You’re a big advocate for United Way. Have you had any “Aha!” moments that sparked your passion about United Way?
Jennifer: For me, it’s the Ogre Story. I was at a diversity conference for United Way and I had the pleasure of hearing Dr. Johnnetta Cole speak. It made me take a look at the big picture and I just got it. It made me question if our actions were just putting band-aids on the problem or actually solving what was causing it.

Click here to see Dr. Cole’s rendition of the Ogre Story.

With World AIDS Day coming up on December 1st, what is United Way of Greater Greensboro and it’s partners doing to combat HIV/AIDS in our community?

Jennifer: One of the most important things about combating HIV in our community is making people aware of their own status. Two key United Way partners in making that happen are Piedmont Health Service & Sickle Cell Agency’s Street Community Outreach Prevention Education program and Triad Health Project’s Prevention Services. Both programs offer HIV testing, information about how to prevent the spread of HIV/AIDS and other sexually transmitted infections, and referral services to help those affected by or at higher-risk of contracting HIV/AIDS find the help they need.

What can people in Greensboro do to improve the health of our community?
Jennifer: The biggest way to change the health of our community is to advocate. We need you to advocate for health care reform in our state and nationally. We have to make a moral decision that we care about everybody, and that we will provide health care to those who can’t otherwise afford to. We also need you to advocate by raising awareness about the health problems in our community. One easy way to do that is at local events, like Triad Health Project’s Winter Walk for AIDS on Sunday, December 4th.

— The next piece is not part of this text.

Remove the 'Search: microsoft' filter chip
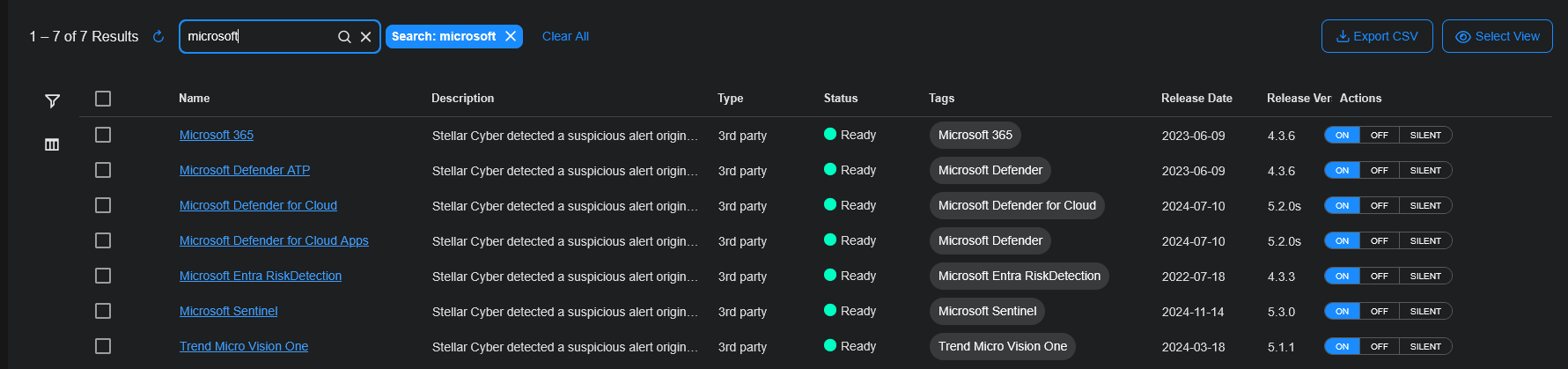[x=511, y=36]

If you’re interested in learning more about United Way of Greater Greensboro’s work in Caring for Everyone’s Health, contact Jennifer at jennifer.ruppe@unitedwaygso.org.

Dec 01

Hospice and Palliative Care of Greensboro’s Kids Path Program

Good health and wellbeing of individuals and families are the foundation for a good quality of life.  United Way of Greater Greensboro and its partners are leading the way to care for everyone’s health.

Hospice and Palliative Care of Greensboro Kids Path Program is one of 21 United Way supported programs that address the issue of health.

In 2005, Adelaide Smith had her whole world turned upside down.  Her boy friend was killed in a car accident on his way to high school. Adelaide remembers the numbing shock and sorrow she felt. Despite the outpouring of love and support she had from family and friends, she felt so alone.

“I remember walking to my car after that first counseling session at Kids Path,” reflected Adelaide  “I thought to myself – finally … finally I had found a place where I could talk about my feelings and not feel weird – like something was wrong with me.”

Adelaide continued her counseling at Kids Path over the next two years, until she left Greensboro to attend college.  “I attribute the counseling I had at Kids Path for helping me find healthy ways to express my grief.  Now, in my senior year at Appalachian, I am back at Kids Path … interning with their counseling program for a semester.  My goal is to earn my Master’s Degree and to work in a profession that allows me to offer children and teens the same kind of support I found at Kids Path.”